Une soixantaine de députés français issus de toutes les partis politiques demandent la création d'une commission d'enquête parlementaire sur le port de la burqa et du niqab en France, le voile intégral porté par certaines musulmanes.
AFP - Une soixantaine de députés, emmenés par le député PCF de Vénissieux (Rhône) André Gérin, ont demandé la création d'une commission d'enquête parlementaire sur le port en France de la burka ou du niqab, le voile intégral revêtu par certaines femmes musulmanes, au risque de relancer une "guerre du voile".
"Nous sommes aujourd’hui confrontés, dans les quartiers de nos villes, au port par certaines femmes musulmanes de la burka, voilant et enfermant intégralement le corps et la tête dans de véritables prisons ambulantes ou du niqab qui ne laisse apparaître que les yeux", écrit M. Gérin dans sa proposition de résolution. Il juge cette "tenue vestimentaire dégradante".
Sa proposition, déposée le 8 juin, est cosignée par 58 députés de toutes tendances politiques, en particulier de droite (3 PCF, 7 PS, 43 UMP, 2 NC, 3 NI) et il espère qu'elle sera soutenue par le gouvernement. Si elle voit le jour, la commission d'enquête parlementaire compterait 30 membres et devrait avant le 30 novembre "définir des propositions afin de lutter contre ces méthodes qui constituent une atteinte aux libertés individuelles sur le territoire national".

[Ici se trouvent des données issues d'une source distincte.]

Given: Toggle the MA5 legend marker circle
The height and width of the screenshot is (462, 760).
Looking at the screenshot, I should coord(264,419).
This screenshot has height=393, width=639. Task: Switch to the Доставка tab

La présidente de Ni putes ni soumises, Sihem Habchi, a été prompte à réagir, considérant qu'il fallait "encourager le débat sur cette question, (...) rendre visible la réalité et la dégradation de la condition des femmes".
"La loi de 2004 sur la laïcité (interdisant les signes ostensibles d'appartenance religieuse dans les établissements scolaires, ndlr) était nécessaire mais pas suffisante; il faut rouvrir le débat et ce sera à chacun de se positionner sur la laïcité, sur la mixité. La France a une responsabilité face aux femmes qui sont en train de se battre en Iran pour leurs droits", a encore estimé Sihem Habchi.

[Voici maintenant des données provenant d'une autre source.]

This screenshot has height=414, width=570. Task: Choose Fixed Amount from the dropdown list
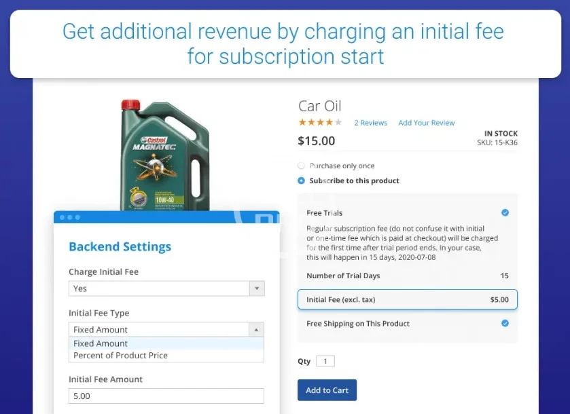click(x=101, y=343)
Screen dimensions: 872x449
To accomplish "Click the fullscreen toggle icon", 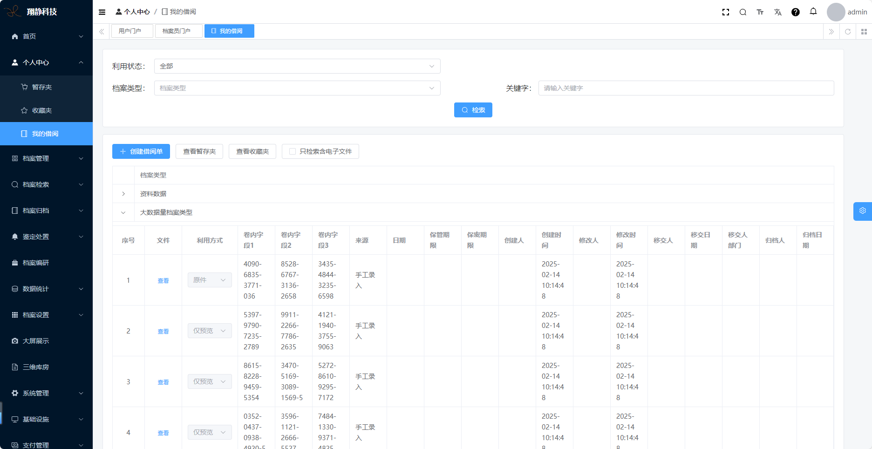I will coord(725,12).
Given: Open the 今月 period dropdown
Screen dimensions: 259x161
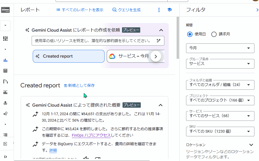Looking at the screenshot, I should coord(220,48).
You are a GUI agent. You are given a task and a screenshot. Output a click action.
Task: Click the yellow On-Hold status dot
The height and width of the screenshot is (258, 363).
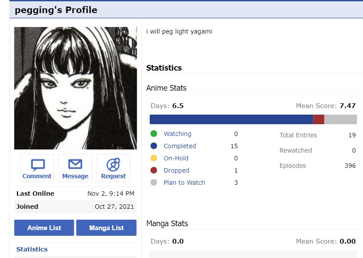[x=154, y=158]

Le secrétaire général de l'Union des organisations islamiques de France (UOIF), Fouad Alaoui a lui dénoncé "une nouvelle manoeuvre propre à encourager les amalgames". Il regrette dans une brève déclaration à l'AFP cette démarche qui intervient "justement quand on parle de l'Iran" et se dit "triste qu'on en arrive à ce niveau".
La proposition d'André Gérin intervient alors que la question du voile avait resurgi avec le discours du Caire du président Barack Obama. Celui-ci avait invité les pays occidentaux à ne pas gêner les musulmans dans la pratique de leur religion et critiqué ceux qui décident "les vêtements qu'une femme doit porter".
"En France, toute jeune fille qui veut porter le voile peut le faire. C'est sa liberté", avait réagi Nicolas Sarkozy, précisant toutefois que cette liberté ne s'applique pas aux fonctionnaires qui reçoivent le public "parce que nous sommes un Etat laïc". Le président Sarkozy n'avait pas parlé alors de l'interdiction des signes religieux dans les écoles publiques, qui relève de la loi.
Depuis le vote de la loi de 2004, le débat sur le voile s'est apaisé, même si la Haute autorité de lutte contre les discriminations (Halde) est intervenue pour interdire les cours de français à une femme complètement voilée. Depuis aussi, la propriétaire d'un gîte rural a été condamnée pour avoir refusé d'accueillir deux femmes portant le voile.
Entre les tenants de la laïcité et ceux invoquant la liberté d'expression, le voile islamique reste un sujet de polémique, susceptible d'être relancée par la proposition d'André Gérin. Aucune statistique n'est aujourd'hui disponible sur la proportion de musulmanes voilées de la tête aux pieds.